Wireless LAN: Traffic and Congestion Control – Term Paper Example

The paper "Wireless LAN: Traffic and Congestion Control" is a worthy example of a term paper on information technology. This paper seeks to analyze the issues that are presented in the Wireless LAN case study Analysis. The study is mainly focused on providing an analysis of traffic and congestion control on Wireless LAN networks using various research methods and tools. This case study has highlighted a number of researches which has been conducted to demonstrate traffic in a dense wireless Local Area Network (LAN) environment. Analysis of Wireless LAN Characteristics
Various studies have been conducted in a number of Campus networks to measure network traffic using different approaches. The studies try to analyze macro characteristics of wireless LANs such as overall usage, traffic characteristics, user mobility, and application mix. User Mobility and session data in the network has been measured using the authentication logs of users. In terms of user mobility, the network performance is measured depending on the location of the user and how user movement affects the network usage. From studies carried out, a common conclusion was reached that the network users remained constant as the user tended to move around an access point.
Another characteristic that has been illustrated by the study is the user population across APs and its relation to network performance. The studies reveal that the aggregate data transfer rate of an AP did not depend on the number of users that are associated with it, but it can rather be related to the users present.
In short, the study has explored a number of macro-characteristics that are associated with network traffic. The major characteristics under study include User mobility, session duration, and overall traffic. It can also be deduced that HTTP applications and TCP packets contribute to P2P network traffic as well. The variation in the application and the bandwidth also affect the traffic congestion in the P2P networks.
Wireless LAN Environment Analysis
The second issue highlighted in this study is the analysis of the wireless LAN environment using porcupine a platform that is used in wireless data analysis. This platform is used to support research into an advanced wireless environment. It consists of sixteen separate radios, sixteen single board computers and sixteen directional antennae each of which can be configured to function together. The porcupine can be able to capture wireless packets and determine their origin in a real-time manner. The Porcupine was demonstrated to be able to sniff all 802.11 traffic (both management frames and user data).

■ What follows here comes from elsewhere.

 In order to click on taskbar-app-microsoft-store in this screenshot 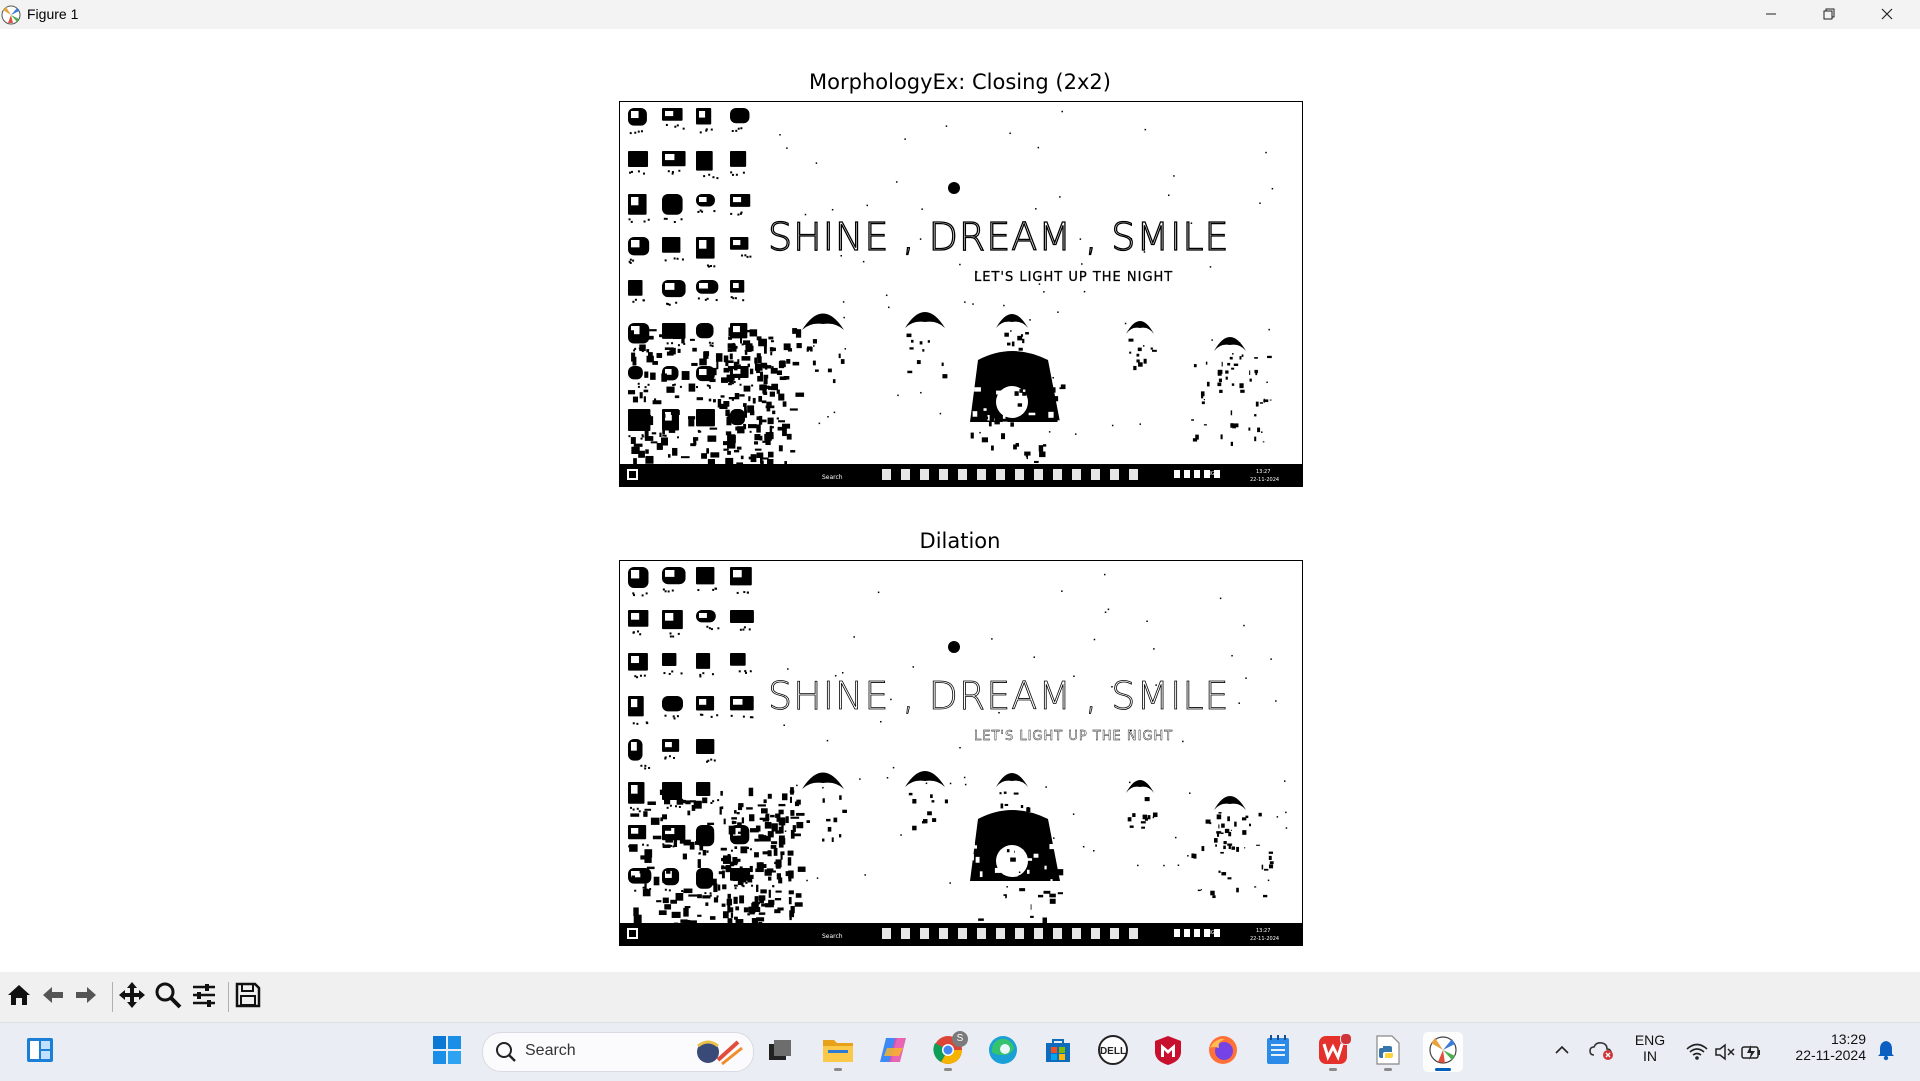, I will do `click(1058, 1052)`.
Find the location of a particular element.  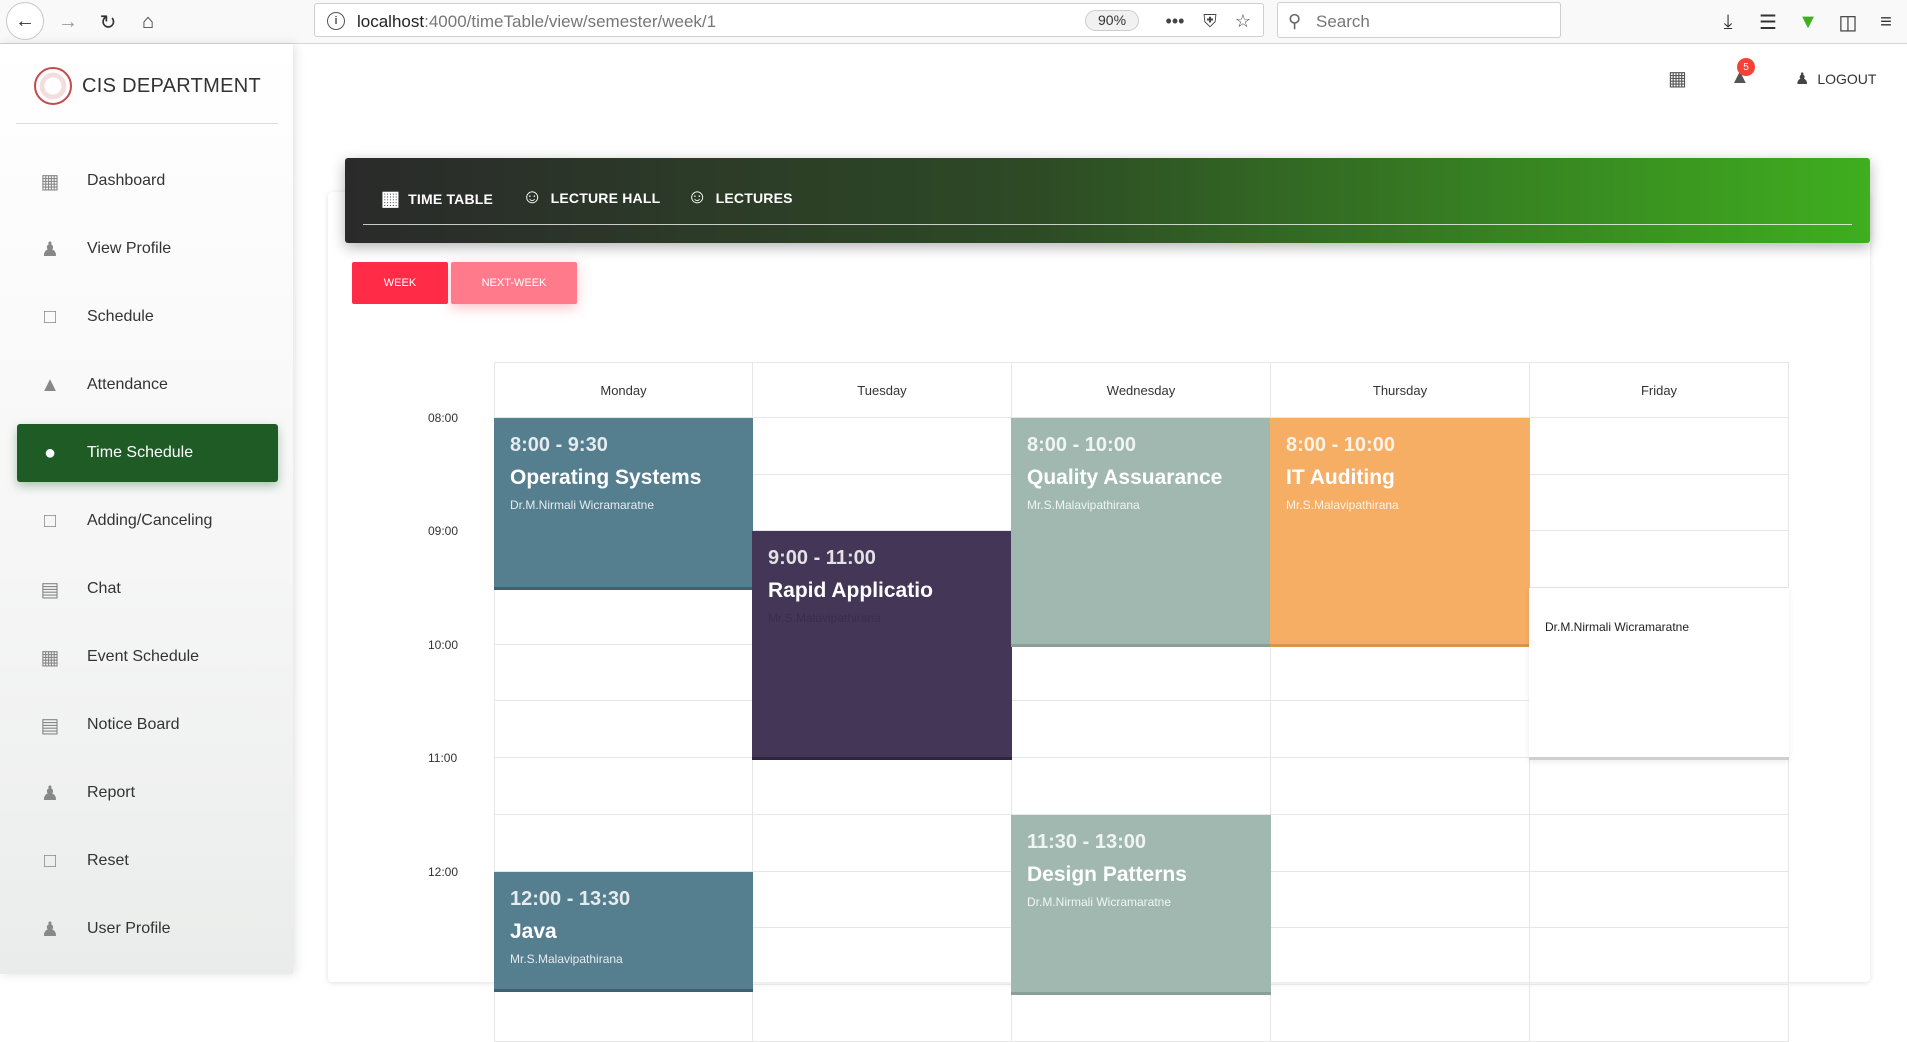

One of the advantages of passive sniffing is that it can allow one to be able to observe the unconstrained behavior of the wireless network. This type of model allows one to detect rouge Access points, ad-hoc networks and misconfigured clients which cannot be detected by other means. One disadvantage of passive sniffing is that it can only capture wireless traffic that can be decoded properly any of the antennae. Another disadvantage of the passive sniffing of wireless data by the porcupine relates to the variety of 802.11 modes offered at the SC2004 exhibit floor. The porcupine has been designed to capture only 802.11b wireless packets. This is an implication that the effect of the presence of 802.11g traffic would be indirectly observed in the 802.11b performance, directly observing 802.11g traffic, that shares 2.4GHz radio frequency spectrum with 802.11 is not possible. It is not also possible to save all traffic of 802.11b due to
Network Protocols
The third issue this case study tries to demonstrate is the use of protocols in the analysis of traffic. The study IPv4 protocol was used to test out for logs at the network layer. The transport layer consists of two main types of protocols, these are TCP and UDP. The TCP is a connection-oriented protocol and is used to perform congestion control while the UDP is a connectionless protocol and does not perform congestion control.TCP and UDP are unicast protocols while IGMP is a broadcast protocol. Because of these differences, it is vital to understand the performance of a network that is based on the exact mix of different protocols.
Bytes and flows are traditional methods in the analysis of traffic and so the perspective of the packet is used since it better measures the popularity of a protocol in a wireless medium since channel contention can be resolved per packet, irrespective of the number bytes that a packet contains. The adoption of the use of packets in the understanding of traffic results to a number of important insights into various transport protocols. One of the conventionally accepted beliefs about the prevalence of transport protocols on the internet is that TCP carries most internet traffic while the fraction that of traffic by other transports protocols other than UDP and TCP is quite insignificant.
The other issue illustrated in this study is the HTTP application how much it accounts to the total internet traffic. Studies carried out on the wireless LAN networks shows that HTTP application does not dominate in the traffic in bytes on the internet. NetBIOS and UDP based application seem to dominate the traffic on the internet.
The micro-scale analysis that has been used in the case study reveals that there is significant performance loss for the users for a dense wireless LAN traffic. There is a question as to whether to trust protocol usages and distributions without using the micro-scale analysis. It is evident from the research that TCP application is involved in congestion control that may result in reduced sending rates. The study has shown that there is a need for some congestion control for other protocols other than TCP, otherwise TCP-based application may suffer immensely if the transport layer protocol that is observed becomes an internet reality.